Cartório da cidade havia vetado o registro; casal homoafetivo dará à luz a uma menina
Documento inclui referências sobre proteção integral à criança (Marcello Casal Jr/Agência Brasil)
Em decisão anunciada esta semana, juiz titular de uma comarca no Sul de Minas reconheceu a dupla maternidade de uma criança concebida por meio de inseminação caseira, fruto de uma relação homoafetiva. O processo corre em segredo de Justiça e por isso os nomes não podem ser revelados.
Maria e Aline (nomes fictícios) são companheiras desde 2013 e buscaram a ajuda do Judiciário ao serem informadas pelo Cartório de Registro Civil que, ao nascer, o bebê não poderia ser registrado em nome de ambas. Negativa estaria baseada em “ausência de respaldo” no Provimento nº 63/2017, do Conselho Nacional de Justiça (CNJ). O texto trata sobre reprodução assistida e exige documentação de clínicas especializadas para reconhecer a filiação em casos de reprodução assistida.
A decisão judicial, porém, ressalta que a criança deve ter os direitos fundamentais reconhecidos desde o nascimento. A sentença foi fundamentada no artigo 227 da Constituição Federal e no Estatuto da Criança e do Adolescente (ECA, Lei nº 8.069/1990).
O juiz enfatizou que "os vínculos parentais não podem ser limitados à verdade biológica, especialmente diante da realidade de casais homoafetivos". Segundo ele, muitos, por limitações financeiras, "optam por métodos mais acessíveis de concepção, como a inseminação caseira, por meio da qual o sêmen é inserido na genitora com a ajuda de uma seringa".
Embra o Provimento 63 exija documentação específica, o magistrado entendeu que tal exigência, ao não considerar a diversidade de famílias e contextos socioeconômicos, "acaba por restringir o acesso a direitos básicos, como identidade civil, plano de saúde, licença-maternidade e auxílio-maternidade".

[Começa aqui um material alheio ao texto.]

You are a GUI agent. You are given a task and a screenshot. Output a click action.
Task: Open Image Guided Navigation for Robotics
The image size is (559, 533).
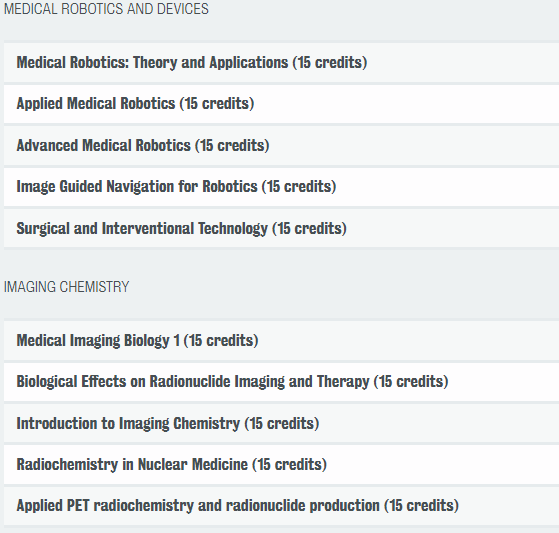coord(281,186)
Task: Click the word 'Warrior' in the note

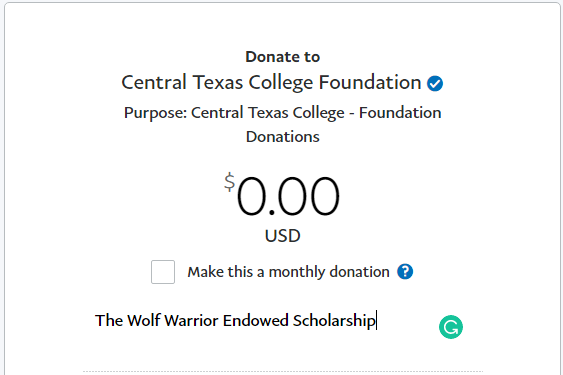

O juiz destacou ainda a constitucionalidade do planejamento familiar como uma escolha livre do casal, amparada pelo artigo 226 da Constituição. Para ele, negar o registro da dupla maternidade em razão do método de concepção "seria impor tratamento desigual aos casais que se enquadram no grupo LGBTQIAP+, violando o princípio da isonomia, além de promover a discriminação".
Jurisprudência do Tribunal de Justiça de Minas Gerais (TJMG) e decisões anteriores do Supremo Tribunal Federal (STF) também serviram como base para o entendimento de que relações homoafetivas devem gozar dos mesmos direitos e proteções das uniões heteroafetivas.
Na mesma sentença, que servirá como alvará, autorizando o registro no cartório, ficou estabelecido que após o nascimento da criança, a Declaração de Nascido Vivo (DNV) conste os nomes das duas mães, bem como os receptivos nomes dos avós maternos.